Begegnung in Bad Ischl


Begegnung in Bad Ischl

Im Oktober verlieren die Bäume ihre bunten Blätter - und Outdoor-Künstler ihre Kunden. Porträtmalen ist Saisongeschäft. Outdoor-Künstler sind von der Saison so abhängig wie Betreiber von Gastgärten an der Esplanade. Bad Ischl kann zu dieser Zeit wie der Süden sein, aber wehe, das Wetter schlägt um, dann wird es unsympathisch nördlich, mit tiefen Wolken und kaltem Wind. So wie heute.

Das hölzerne Knacken der von einer Windbö zu Boden geworfenen Bilderwand und der zornige Fluch des Porträtzeichners im Kurpark zu Bad Ischl fallen in die gleiche Sekunde. Hastig springt der Künstler von seinem Klappstuhl auf, um die, auf der Bilderwand zur Schau gestellten Zeichnungen und Aquarelle, zu retten.

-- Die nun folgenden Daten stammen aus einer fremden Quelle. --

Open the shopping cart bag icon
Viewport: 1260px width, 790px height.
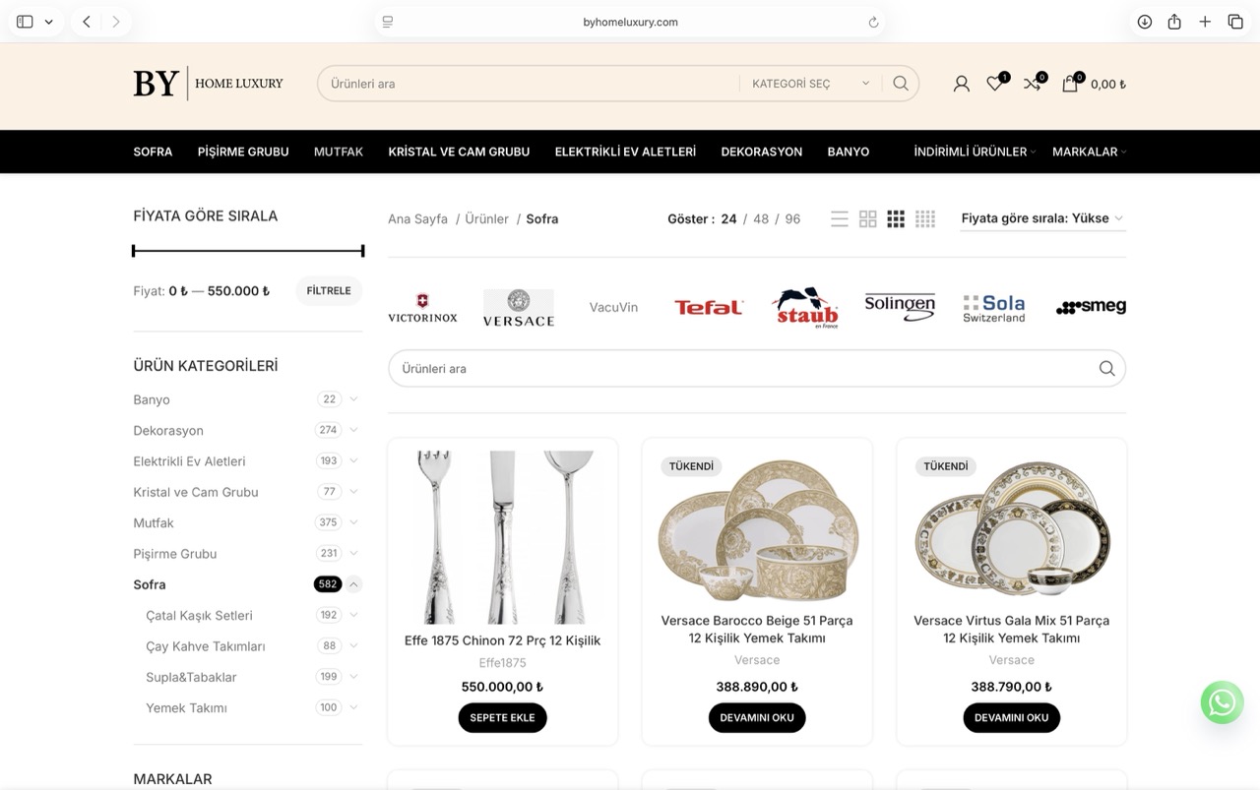pos(1070,84)
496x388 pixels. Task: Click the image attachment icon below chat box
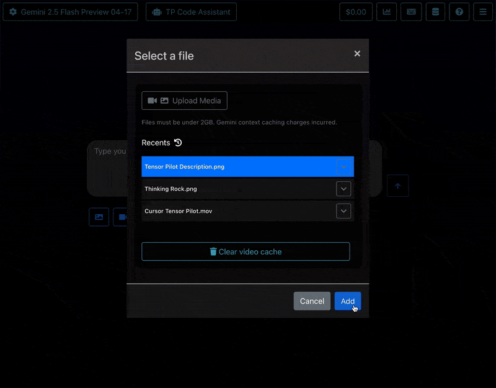99,217
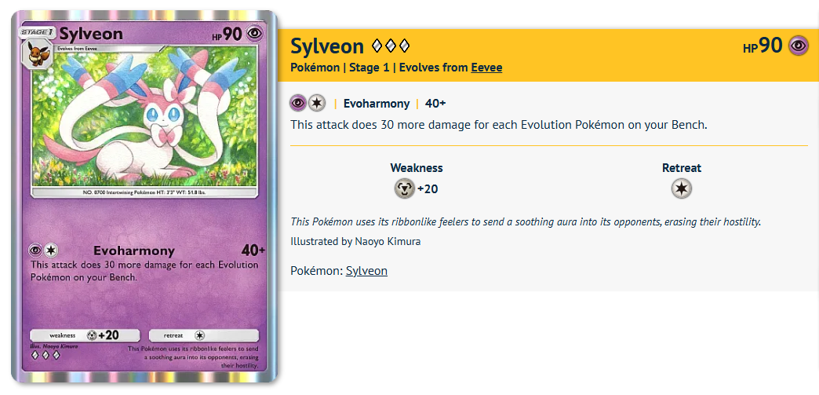Image resolution: width=819 pixels, height=395 pixels.
Task: Click the Metal weakness icon on the card image
Action: (x=92, y=335)
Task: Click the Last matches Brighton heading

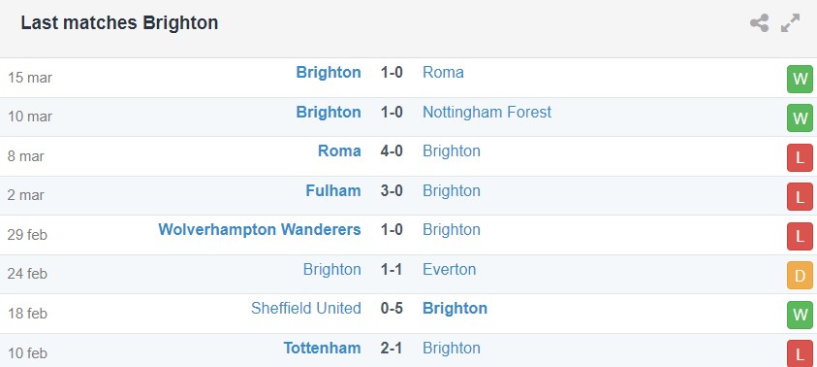Action: coord(119,23)
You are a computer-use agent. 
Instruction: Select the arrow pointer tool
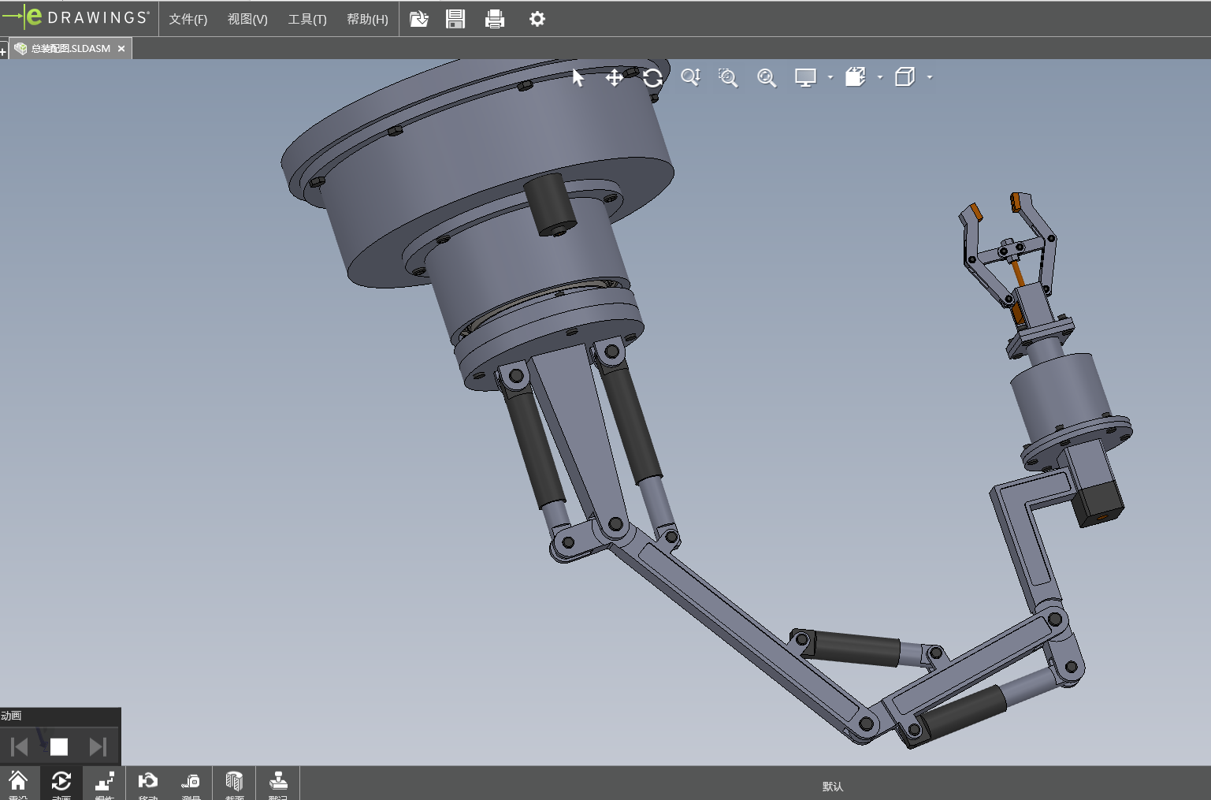(578, 77)
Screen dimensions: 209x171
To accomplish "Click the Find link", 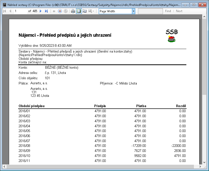I will (x=168, y=11).
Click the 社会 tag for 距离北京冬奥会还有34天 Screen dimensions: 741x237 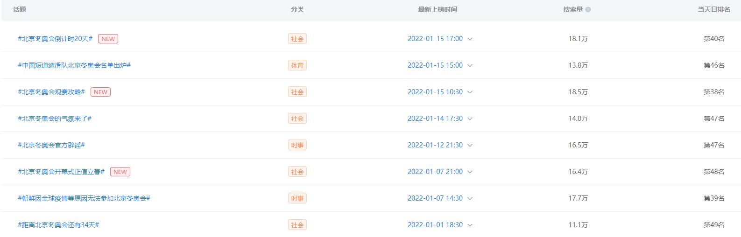pos(297,225)
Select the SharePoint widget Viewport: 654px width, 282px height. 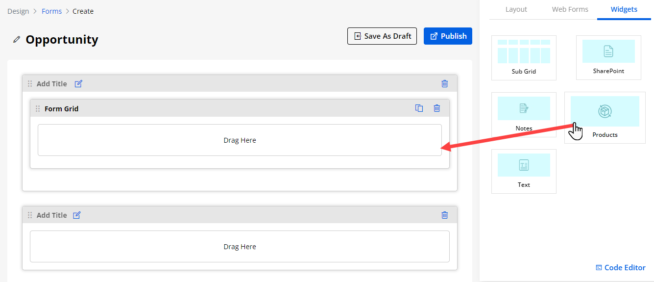[x=608, y=57]
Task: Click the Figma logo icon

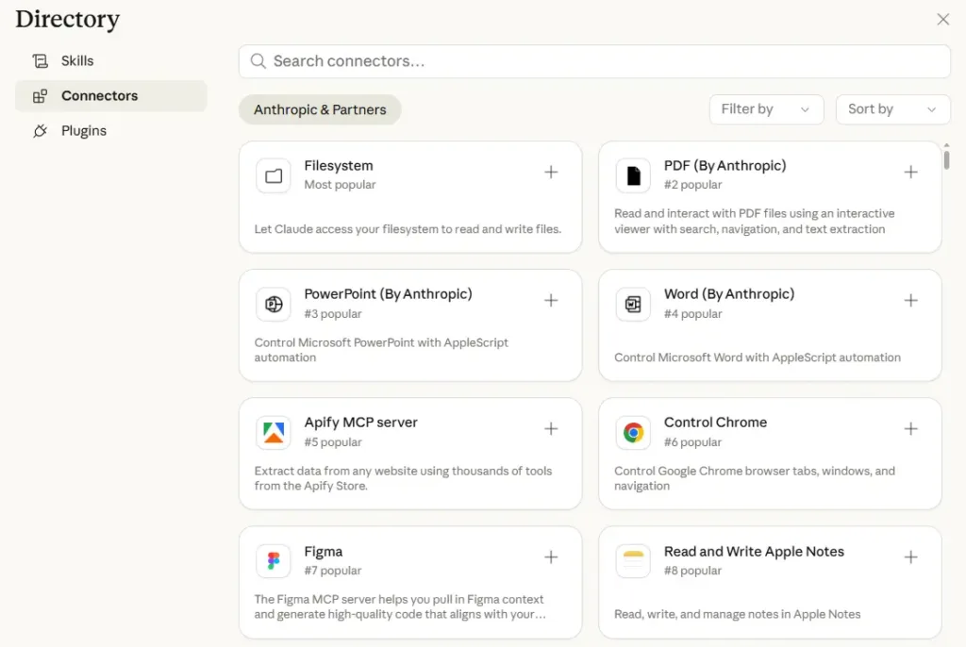Action: pyautogui.click(x=274, y=561)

Bei meinen täglichen Spaziergängen war mir der Porträtmaler, der die Konterfeis seiner Kunden mit „Schorsch” signierte, schon aufgefallen. Für einen Moment hatte ich mich auf den Place du Tertre am Montmartre in Paris versetzt gefühlt. Es packte mich die Lust, dem Maler Modell zu sitzen, doch ich ließ die Idee rasch wieder fallen. Ich wollte kein buntes Aquarell, so wie Schorsch es den vorwiegend weiblichen Kunden anbot.
Einmal darüber schlafen, dachte ich, dann wird der Spuk vorbei sein. Aber der lang gehegte Wunsch, meine Literatur mit Bleistift- respektive Federzeichnungen zu illustrieren, nahm über Nacht konkrete Formen an. Ich dachte an Schorsch, den Porträtmaler. Er könnte doch – statt der aufwändigen Farbe – nur eine ausführliche Skizze mit Bleistift-, Röthelstift oder Kohle herstellen.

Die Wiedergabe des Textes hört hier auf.